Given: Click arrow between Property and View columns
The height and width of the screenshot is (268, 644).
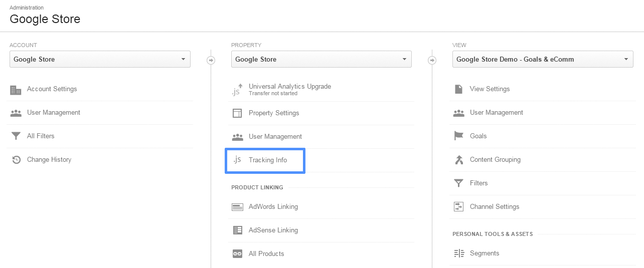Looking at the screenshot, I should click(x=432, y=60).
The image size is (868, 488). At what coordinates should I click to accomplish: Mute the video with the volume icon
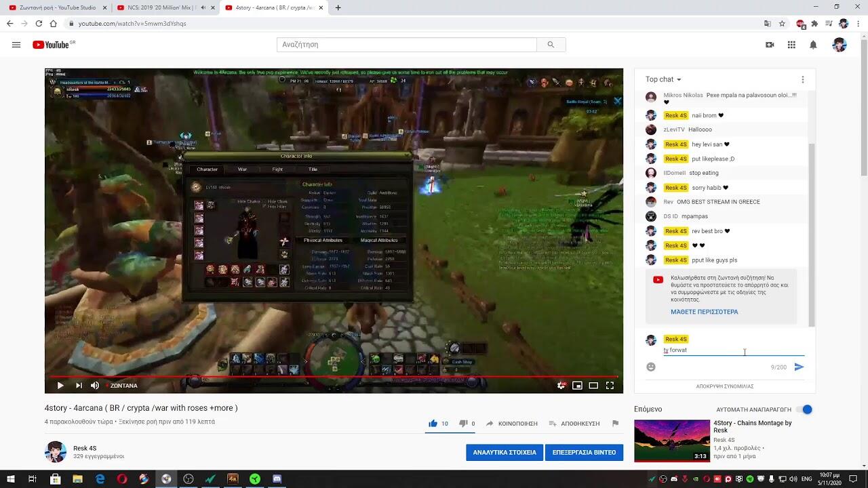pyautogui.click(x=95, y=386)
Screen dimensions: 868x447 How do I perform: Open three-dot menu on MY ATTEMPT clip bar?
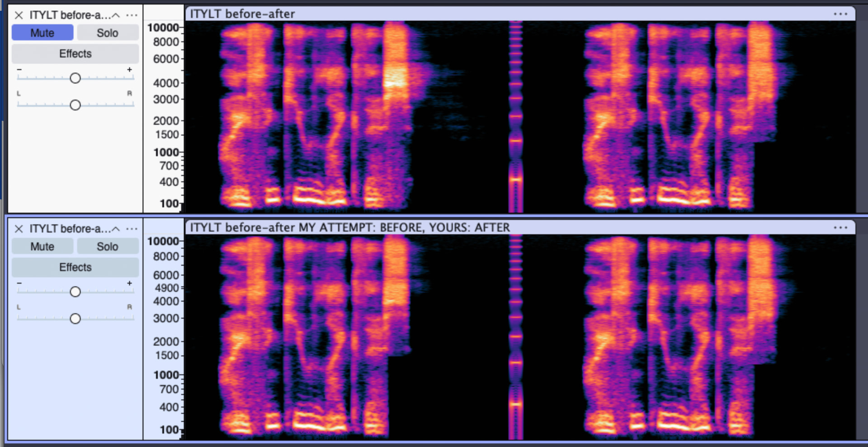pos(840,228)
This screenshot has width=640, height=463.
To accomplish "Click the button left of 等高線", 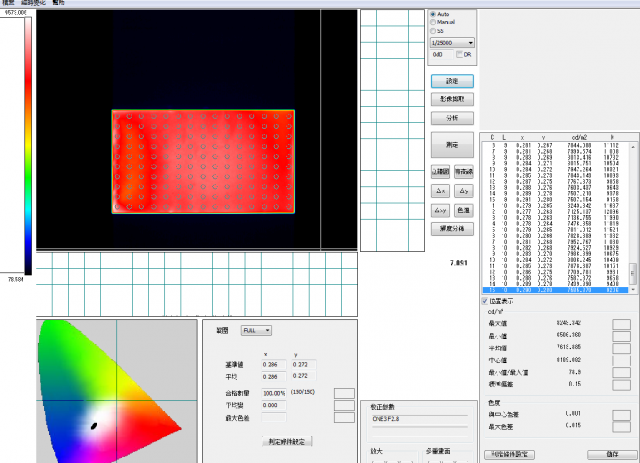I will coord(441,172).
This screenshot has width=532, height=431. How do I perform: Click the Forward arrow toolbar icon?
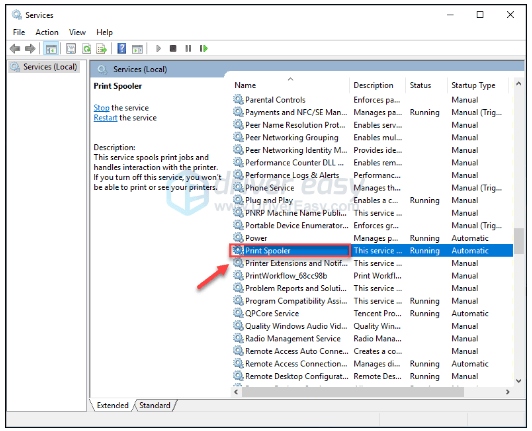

--

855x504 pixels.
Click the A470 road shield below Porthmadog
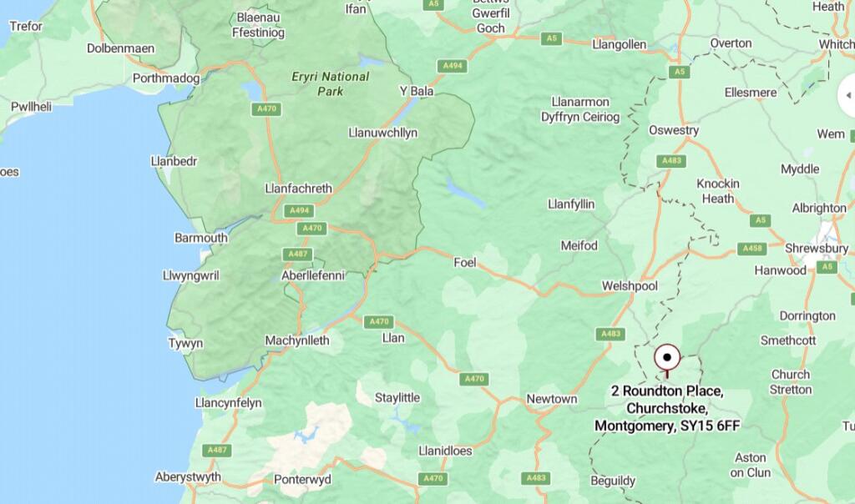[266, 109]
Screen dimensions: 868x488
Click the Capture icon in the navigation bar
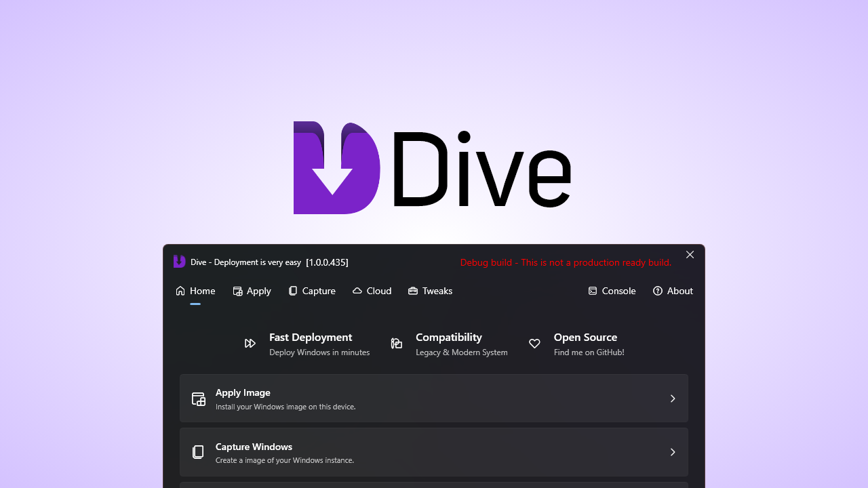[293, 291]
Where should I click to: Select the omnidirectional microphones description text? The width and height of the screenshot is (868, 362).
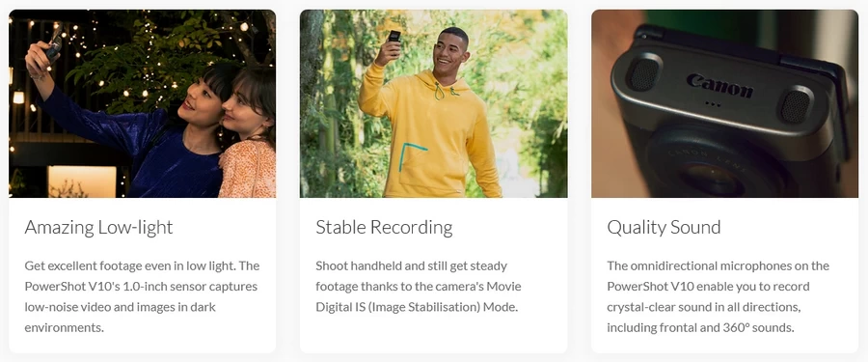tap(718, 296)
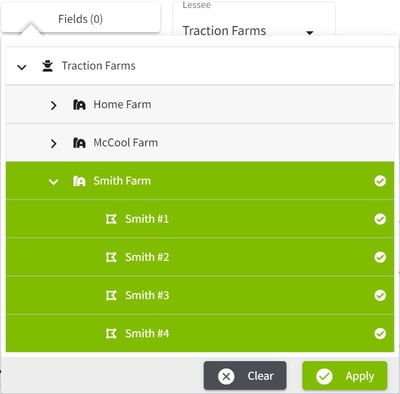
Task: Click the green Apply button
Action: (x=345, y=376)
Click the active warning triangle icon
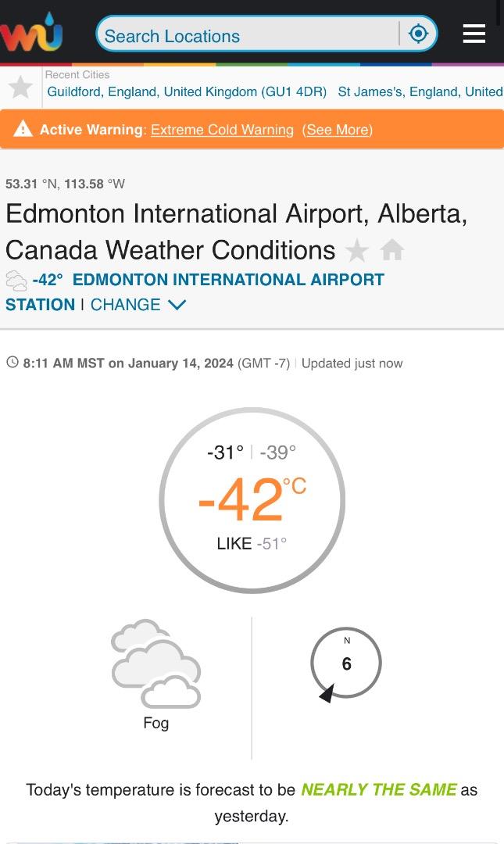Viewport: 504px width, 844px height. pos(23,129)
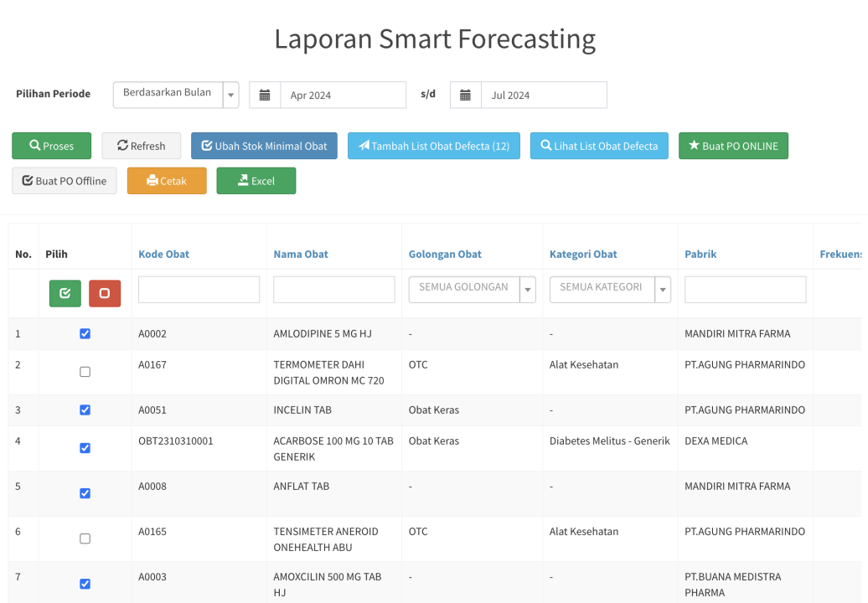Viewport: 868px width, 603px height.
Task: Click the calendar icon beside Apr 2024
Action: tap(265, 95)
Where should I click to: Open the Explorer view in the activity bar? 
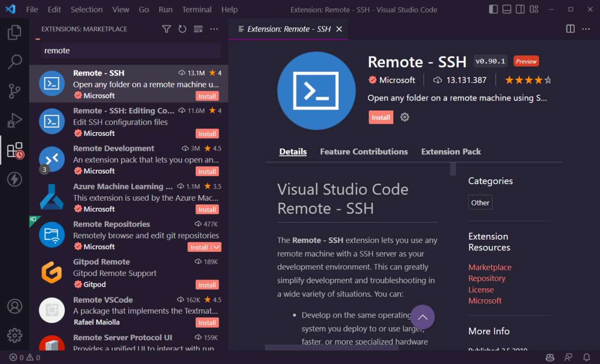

▶ _TASK DESCRIPTION_:
The expected answer is each line of the records above that includes the string "arrow".

▶ _RESPONSE FOR THIS EXERCISE_:
Given: Click arrow between Property and View columns
This screenshot has width=532, height=431. How do I perform: Click the Forward arrow toolbar icon?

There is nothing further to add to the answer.